English Love, Vol. 1: A Complete Repertoire for White after 1.c4 - Chess Opening Software
English Love, Vol. 1
A Complete Repertoire for White after 1.c4
by Mihail Marin
For many great players from different generations the English opening has been a logical complement to 1.d4. By delaying the advance of the d-pawn White can avoid certain popular defenses such as the Nimzo-indian or the Grunfeld, to return to the 1.d4 paths a few moves later. But White can go further and build up a purely English repertoire, based on 1.c4 and 2.g3, which is the aim of these two DVDs. There are a few move orders or systems (most typically the King’s Indian) where White’s objectively best idea might be transposing to 1.d4 anyway (which I frequently do in my games) but while mentioning this in all relevant cases I have analyzed genuine English systems, leading to interesting play.

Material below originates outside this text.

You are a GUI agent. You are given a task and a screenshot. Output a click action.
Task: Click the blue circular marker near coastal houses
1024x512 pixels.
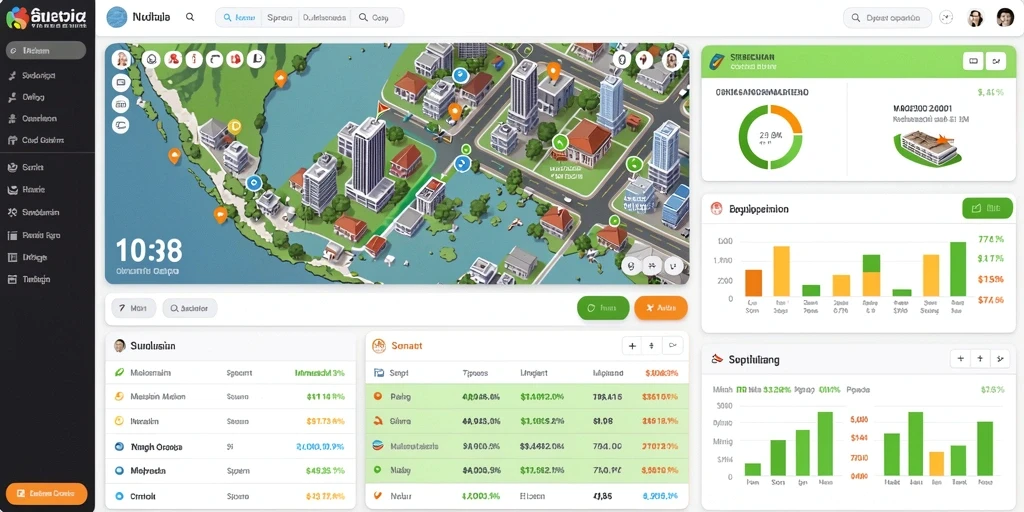(253, 182)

The English opening is consistent enough to offer no lesser chances for an advantage (or just adequate play in positions one masters well) than 1.e4 and 1.d4, but also very flexible, allowing White to put the focus on understanding instead of concrete analysis, a common syndrome today. The practically unlimited flexibility of this opening has allowed me to examine different variations for White than in my earlier book trilogy on this opening published at Quality Chess against roughly 75% of Black’s systems. This is especially visible from an early stage after 1...e5 while in other systems the deviation from the book lines occurs a few moves later (for instance after 1...e6). In those lines where I had to stick to the book recommendations I have made the due updates.

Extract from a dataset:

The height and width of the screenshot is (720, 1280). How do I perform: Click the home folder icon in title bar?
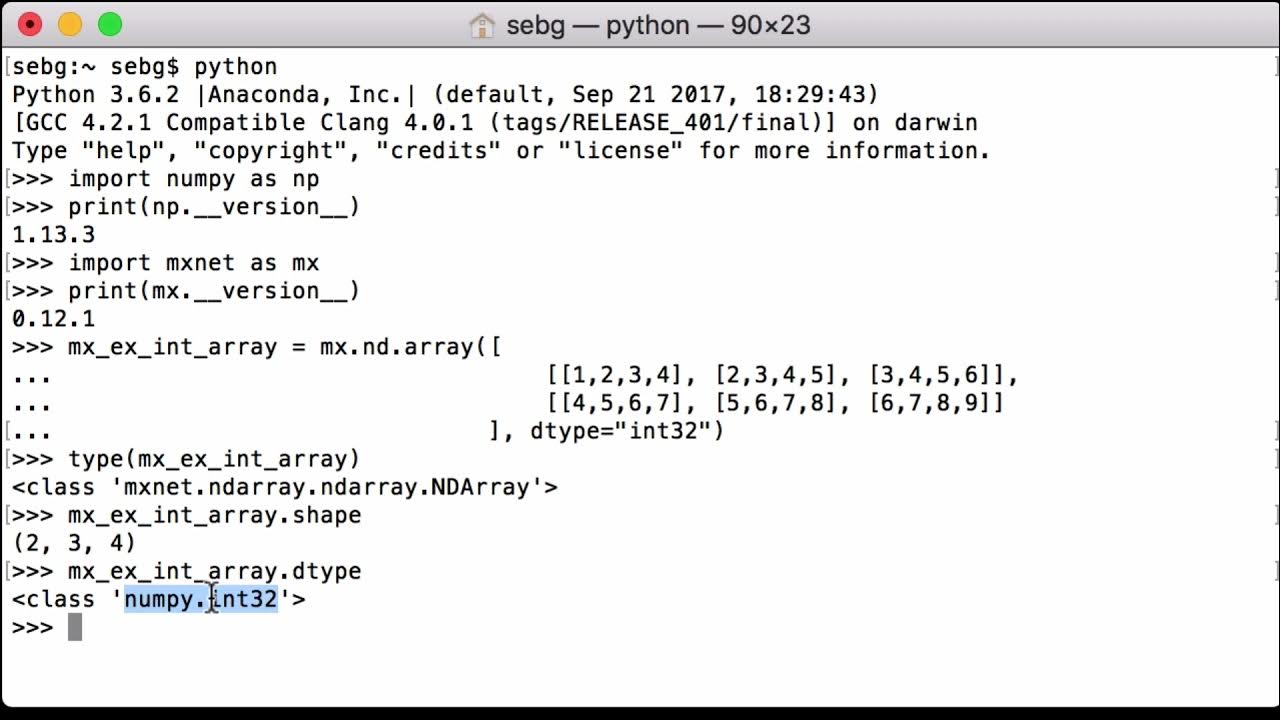(482, 26)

The first Trainer includes the systems 1...e5, the Dutch and Indian setups. The “Reversed Sicilian” arising after 1...e5 is one of the main challenges for White. But his extra tempo is likely to offer him at least the slightly more pleasant position even after Black’s best play. The Dutch poses no problems if White intends to keep play within English territory. The King’s Indian is more challenging from this point of view and I usually transpose to the fianchetto system with d2-d4. But in the videos I have examined a double fianchetto move order, which is also entirely sound.
• Video running time: 7 h 13 min (English)

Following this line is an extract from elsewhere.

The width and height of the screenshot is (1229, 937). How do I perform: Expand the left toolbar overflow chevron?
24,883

• Extra: extended analysis file with model games
• With ChessBase Reader 2017
Mihail Marin, born in 1965, has several times been Romanian champion and first made the leap over the Elo barrier of 2600 in 2001. Marin possesses a rare gift for a Grandmaster - he is able to explain in readily comprehensible terms the ideas behind moves, variations and positions. This ability is there for all to admire in his contributions to ChessBase Magazine. Marin has written some books which have earned the highest of praise, among which are “Secrets of Chess Defense” and “Learn from the legends.”